We spend a lot time at SBM discussing different elements of the art and science of medicine, and how we believe that practice can be improve. Yet our science-based intentions can be thwarted at the last possible moment – in the form of dosing errors. The workup may have been comprehensive, the diagnosis could be correct, the most clinically and cost-effective intervention chosen, and whammo. An overdose or underdose, possible toxicity, and a failure to achieve the desired outcome. It’s a completely avoidable, but often overlooked aspect of the practice of medicine.

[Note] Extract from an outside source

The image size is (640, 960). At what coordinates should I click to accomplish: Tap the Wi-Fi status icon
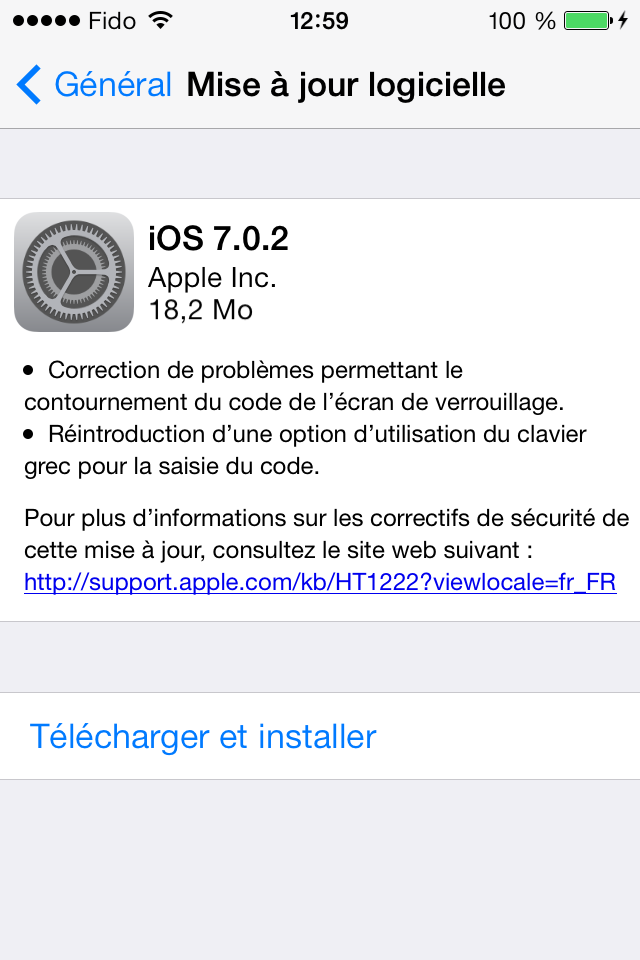160,21
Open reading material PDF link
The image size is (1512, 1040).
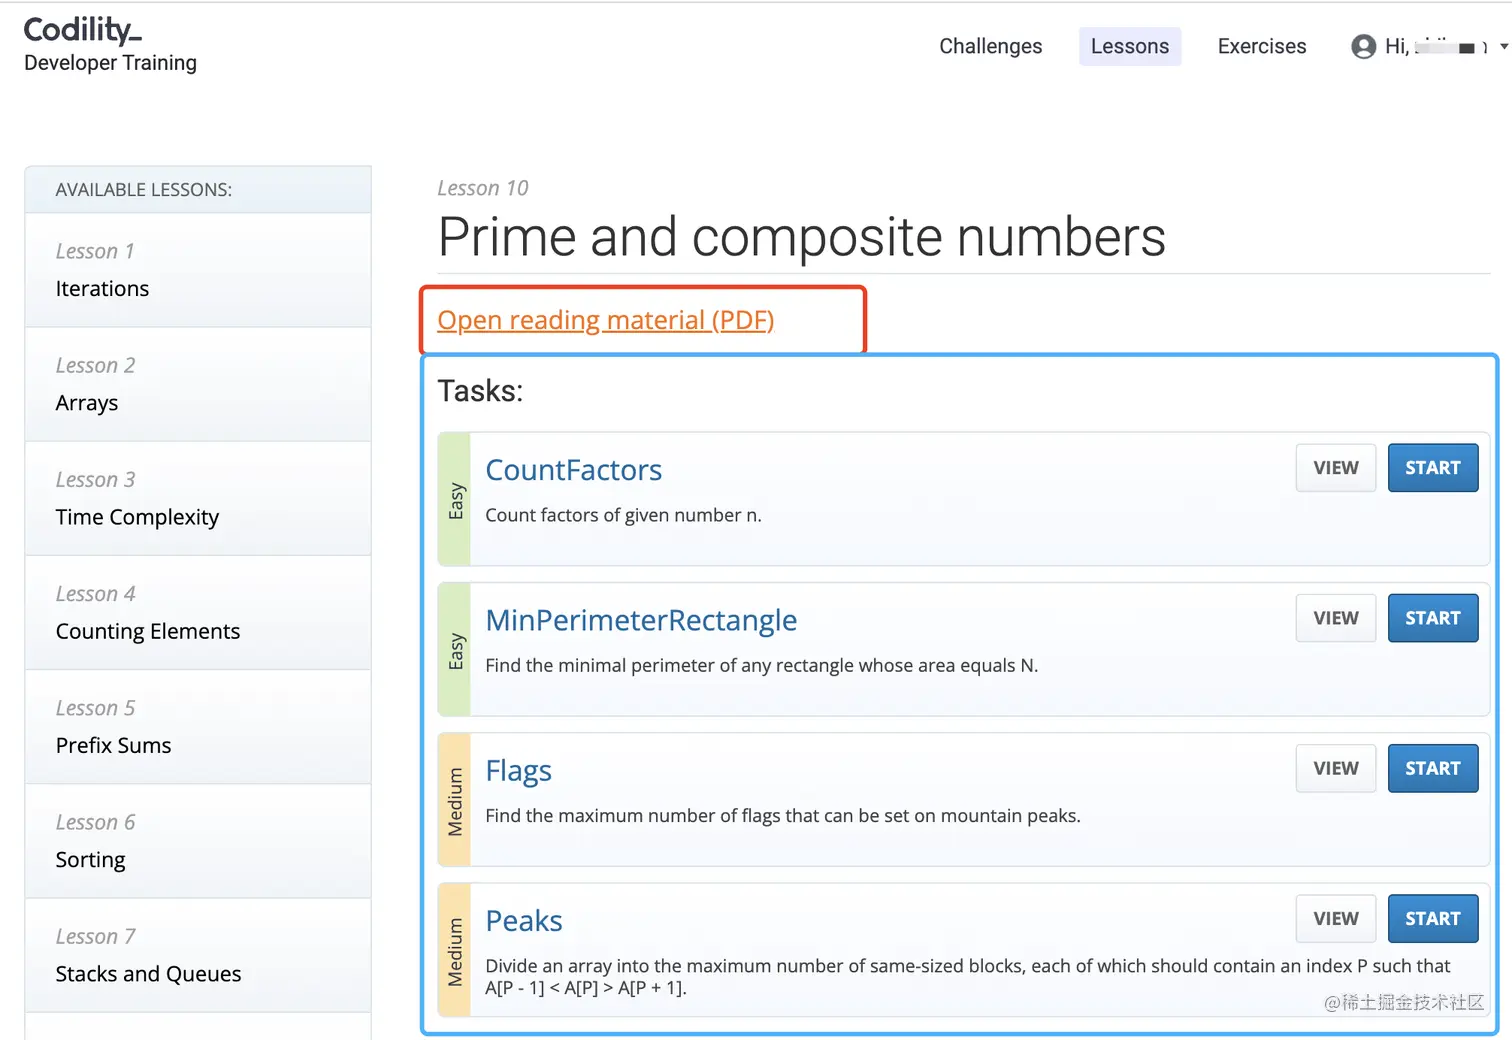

In my last post, I noted how cough and cold products for children have largely been withdrawn from the market due to their lack of efficacy, and the risks related to toxicity. Today’s post is going to dive a little more deeply into factors that can contribute to toxicity in the pediatric population. Let’s start with a vignette that may be familiar to parents:
The new father is wakened from a blissful, deep sleep by a crying child. Once Dad realizes when and where he is, and the source of the crying, he silently curses the short duration of action of the acetaminophen liquid he gave his child at bedtime. It has probably worn off already, and the fever is back. Stumbling into his child’s room in the dark, he can feel the heat radiating off his body. He fumbles around for the Tylenol, and something to measure it with. He can’t find the dropper bottle, but finds a bottle of syrup. It’s hard to measure the dose in the dark, and the medicine cup he finds is hard to read. “I think the dose is a teaspoon..that’s 5mL”. He pours the medicine into his child’s throat, tucks him back into bed, and both are back asleep within minutes.